I am often told how amazing it must be to make a living as a writer. My reply is always “how would I know,” I hold down two other jobs just to keep me and my art alive. On any given day you will likely find me on a roof doing what other members of my family have done for many years, actually roofing. Or on slightly better day’s you’ll catch me at the engineer’s office writing technical assessments so lawyers and insurance companies can understand how destructive wind and hail can actually be.

Over the past three years, our area has seen its share of damaging weather, where many property owners have dealt with the claims process for the first time. Up to that point most homeowners think that the insurance thing was all about teleporting nice people in red sweaters to the scene of the claim portrayed as your agent, or a deep and reassuring voices with outstretched hands. However in the real world most states have laws prohibiting insurance agents from acting as claims adjusters or being involved in the process as to avoid unhealthy conflicts.

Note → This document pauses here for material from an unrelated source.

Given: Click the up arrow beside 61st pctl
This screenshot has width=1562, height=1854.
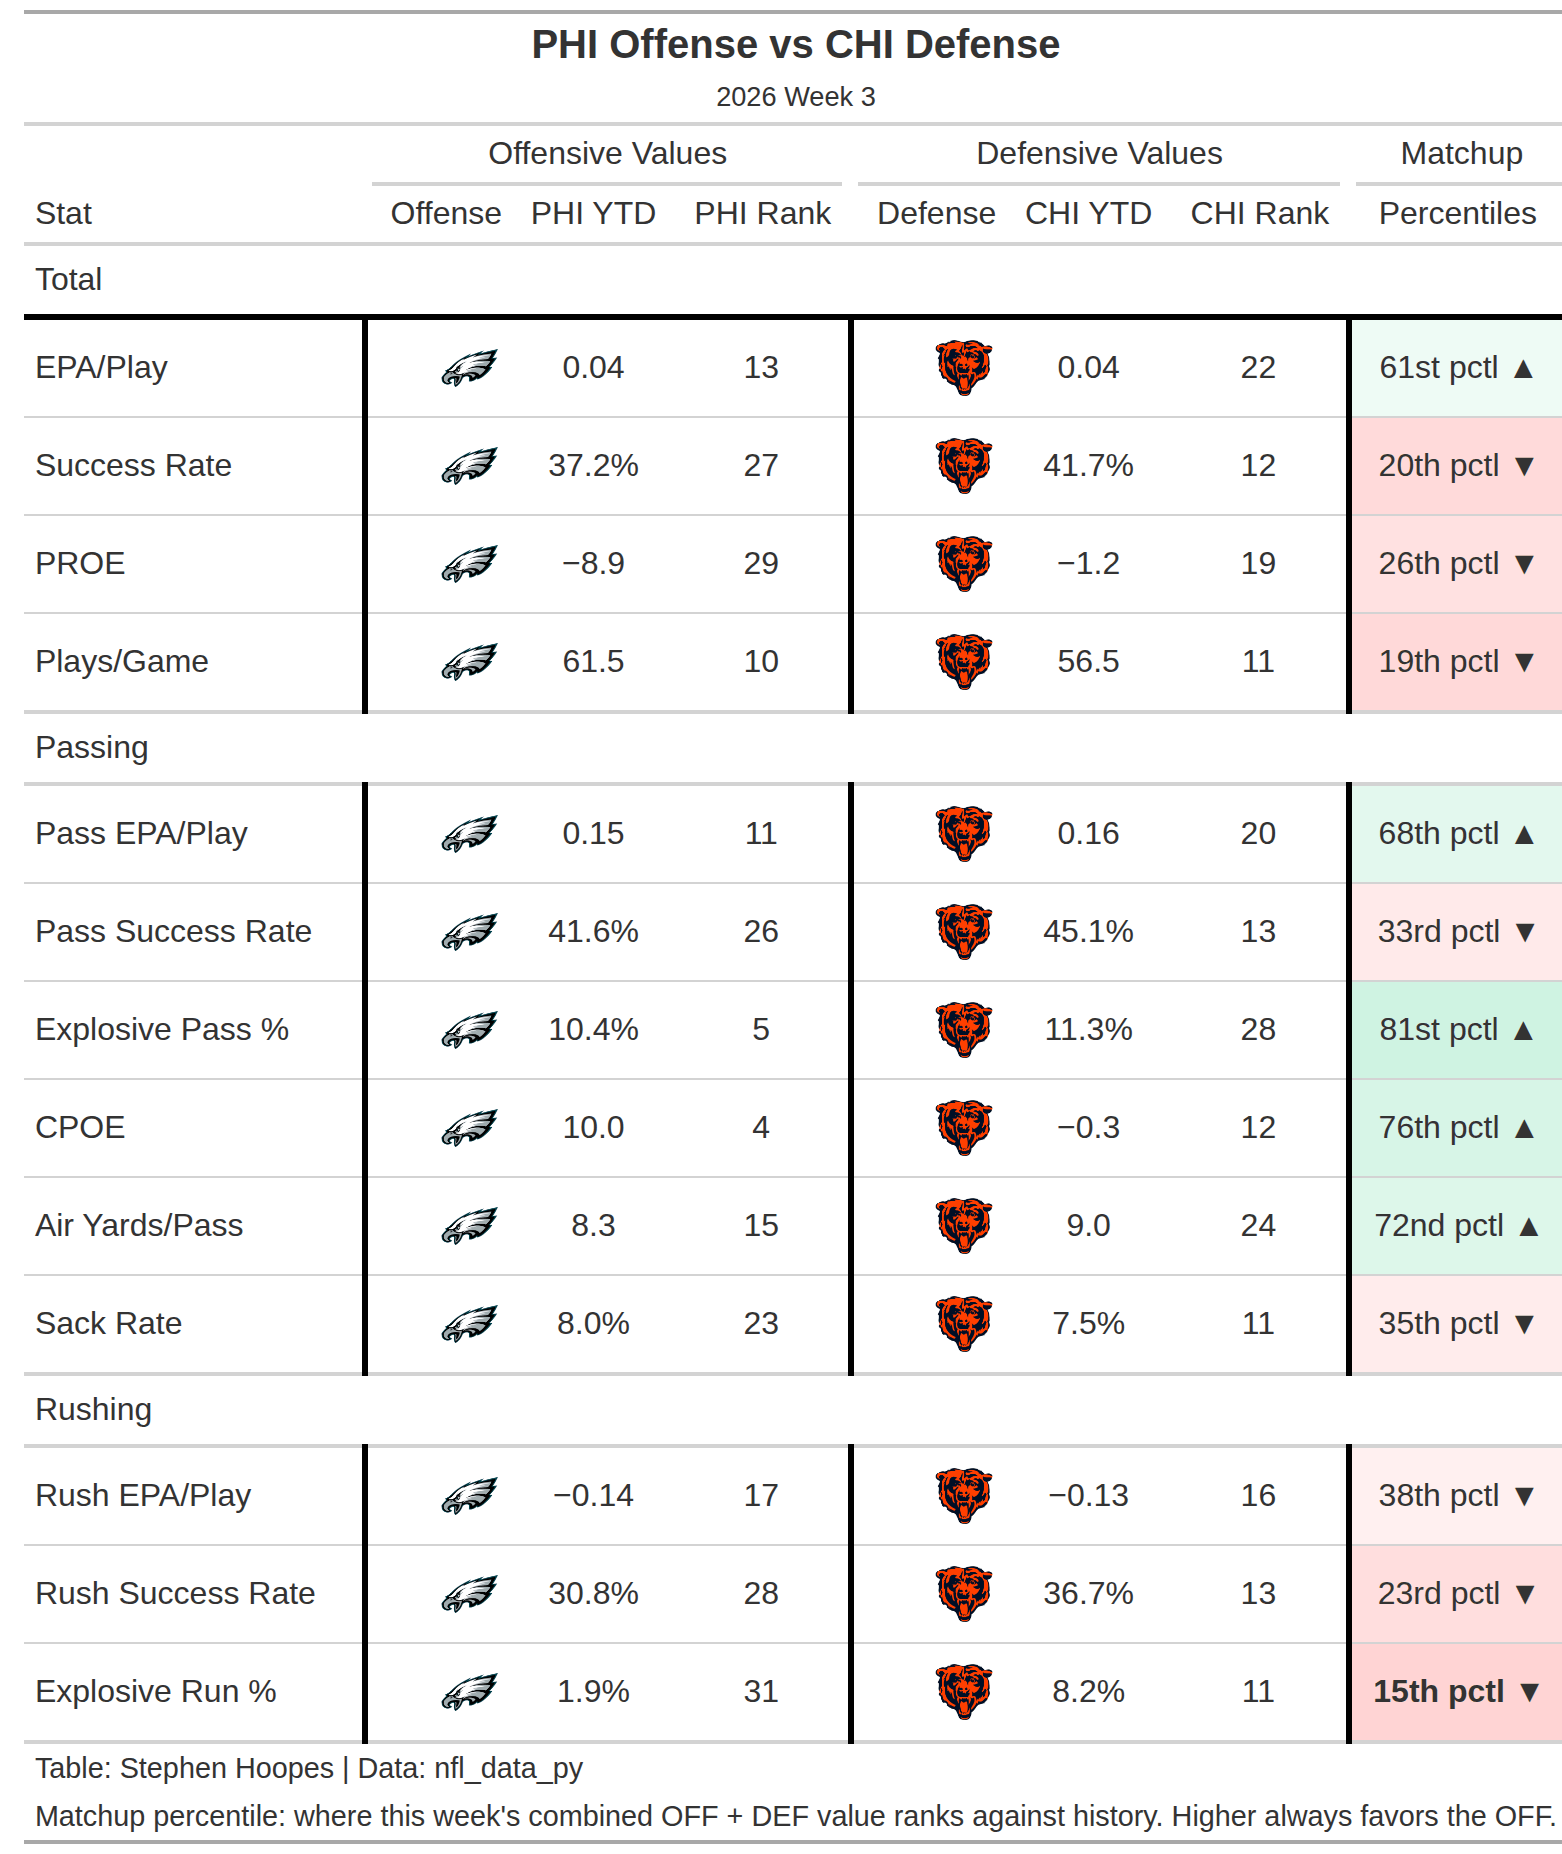Looking at the screenshot, I should tap(1523, 369).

Unfortunately for the property owner, the larger national companies with local storefronts have now been encouraging their local agents to interfere in the claims process and … You’ve guessed it, provide an incentive for the agent to interfere. It has become so apparent to service providers such as myself that we routinely warn homeowners to, “Call the toll free claims number and not your local agent.” Furthermore, prepare yourself for a second field adjustment because the first adjuster may likely deny your claim.

Recently I had a homeowner insist on calling his close friend a local agent of a national company, to file a hail damage claim. After a 30 minute session of “are you sure and you should have another roofer look at it,” the agent was convinced to call in a claim. The first adjuster ruled as expected, a quick denial after spending more time to set up the ladder than to do an actual inspection. I told the homeowner to ask for another adjuster and call it in to the toll free claims number. Next, you guessed right again, he received a call from his agent many days later with, “let’s bring in another roofer for a second opinion.” How do you tell a man as he watches all of his neighbors receive new roof’s that he picked the wrong insurance company 36 years ago?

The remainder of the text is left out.